- _TASK DESCRIPTION_:
Locate every row below that contains the string "Output", and copy each such line in full.

● ● ●

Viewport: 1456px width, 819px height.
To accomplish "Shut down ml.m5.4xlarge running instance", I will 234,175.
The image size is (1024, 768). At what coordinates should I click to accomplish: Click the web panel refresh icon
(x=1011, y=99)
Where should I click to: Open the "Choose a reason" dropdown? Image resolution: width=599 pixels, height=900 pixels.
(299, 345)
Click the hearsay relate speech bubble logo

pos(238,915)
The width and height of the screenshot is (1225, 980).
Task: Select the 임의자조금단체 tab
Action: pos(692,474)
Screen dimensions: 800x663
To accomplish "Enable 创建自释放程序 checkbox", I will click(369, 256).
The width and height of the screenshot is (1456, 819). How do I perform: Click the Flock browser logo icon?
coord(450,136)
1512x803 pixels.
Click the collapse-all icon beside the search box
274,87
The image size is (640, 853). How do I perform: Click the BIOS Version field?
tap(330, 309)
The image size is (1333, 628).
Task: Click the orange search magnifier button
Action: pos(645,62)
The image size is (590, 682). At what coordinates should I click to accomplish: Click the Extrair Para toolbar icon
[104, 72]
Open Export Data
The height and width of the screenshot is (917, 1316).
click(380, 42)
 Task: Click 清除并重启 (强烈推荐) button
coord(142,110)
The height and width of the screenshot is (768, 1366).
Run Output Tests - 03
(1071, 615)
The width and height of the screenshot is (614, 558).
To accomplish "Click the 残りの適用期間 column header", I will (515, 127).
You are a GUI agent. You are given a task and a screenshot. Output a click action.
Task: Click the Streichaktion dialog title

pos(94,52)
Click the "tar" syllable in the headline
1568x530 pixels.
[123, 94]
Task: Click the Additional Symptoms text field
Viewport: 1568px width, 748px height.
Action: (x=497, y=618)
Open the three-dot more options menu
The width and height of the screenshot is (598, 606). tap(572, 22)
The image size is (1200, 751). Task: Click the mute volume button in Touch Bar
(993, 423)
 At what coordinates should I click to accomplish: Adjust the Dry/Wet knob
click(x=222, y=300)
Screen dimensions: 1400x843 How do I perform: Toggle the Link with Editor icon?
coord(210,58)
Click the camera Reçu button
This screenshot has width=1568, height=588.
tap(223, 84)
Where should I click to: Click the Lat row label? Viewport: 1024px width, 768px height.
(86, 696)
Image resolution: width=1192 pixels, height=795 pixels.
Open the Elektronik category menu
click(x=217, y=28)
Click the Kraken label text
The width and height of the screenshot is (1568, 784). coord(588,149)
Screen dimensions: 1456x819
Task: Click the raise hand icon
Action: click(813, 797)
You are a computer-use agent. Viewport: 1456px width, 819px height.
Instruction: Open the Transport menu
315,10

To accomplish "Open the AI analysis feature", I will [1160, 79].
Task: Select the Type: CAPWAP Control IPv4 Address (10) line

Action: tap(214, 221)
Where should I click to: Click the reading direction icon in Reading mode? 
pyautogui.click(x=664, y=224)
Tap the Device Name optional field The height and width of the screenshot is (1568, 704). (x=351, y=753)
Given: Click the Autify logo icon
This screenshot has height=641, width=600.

● ● ●

- _ANSWER TO THE EXERCISE_:
Run Output Tests - 03
You are a GUI agent. You are given a task and a screenshot. Output a click action.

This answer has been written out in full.